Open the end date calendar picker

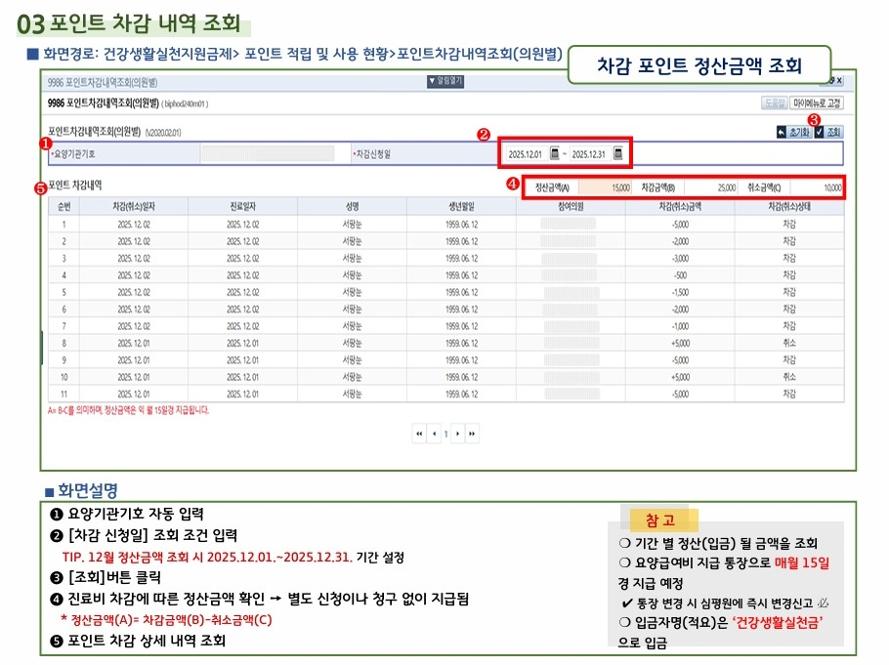[618, 154]
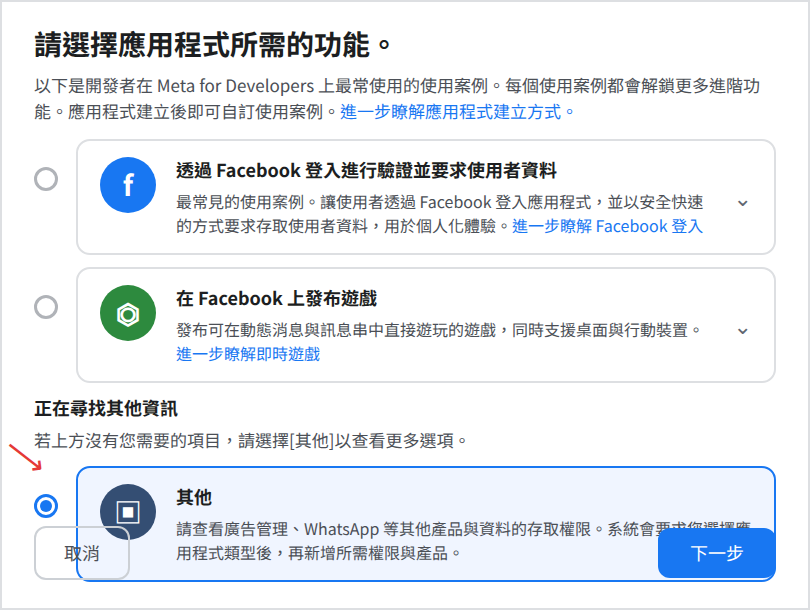Click the 其他 card title text
This screenshot has width=810, height=610.
click(x=194, y=497)
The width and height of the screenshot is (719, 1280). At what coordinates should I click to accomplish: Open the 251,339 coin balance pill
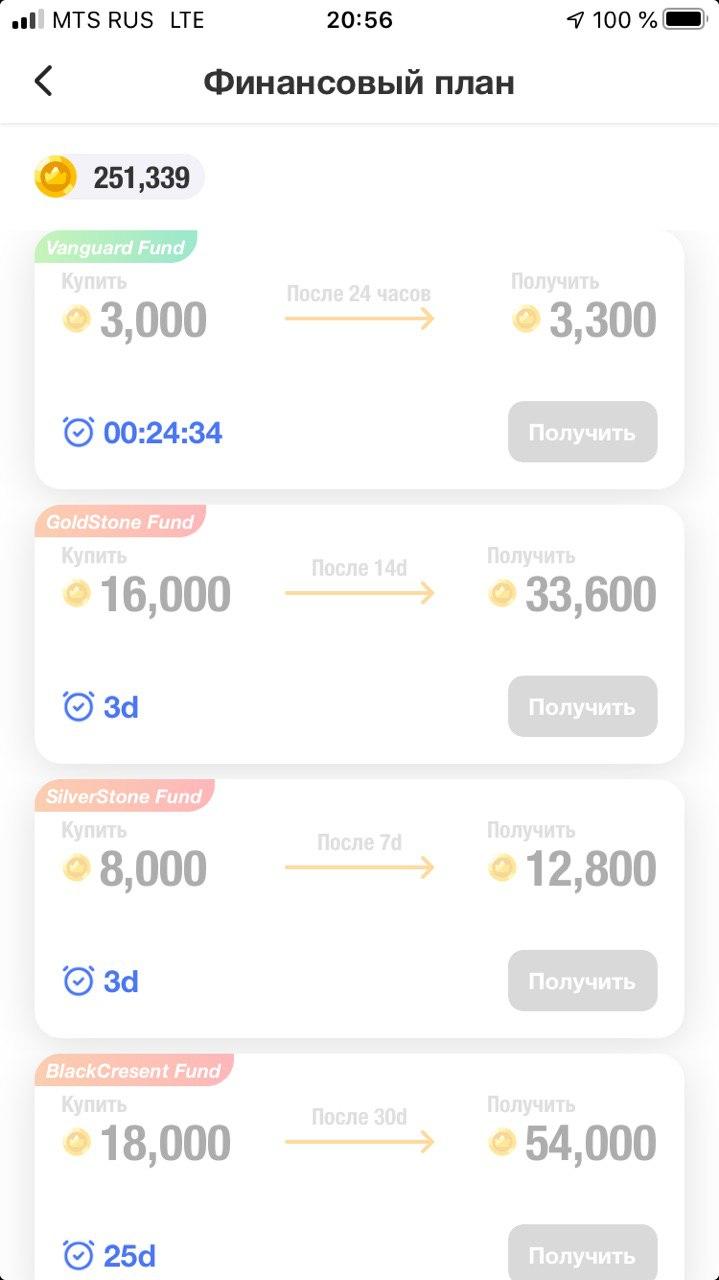[119, 177]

ASSIGNMENT
A picture-free version of all the records, repeated exactly, is what to return.

ANSWER FOR THE TASK
Open the end date calendar picker

[618, 154]
Click the 其他 card title text
This screenshot has width=810, height=610.
click(x=194, y=497)
The width and height of the screenshot is (719, 1280). At what coordinates should I click to accomplish: Open the 251,339 coin balance pill
[119, 177]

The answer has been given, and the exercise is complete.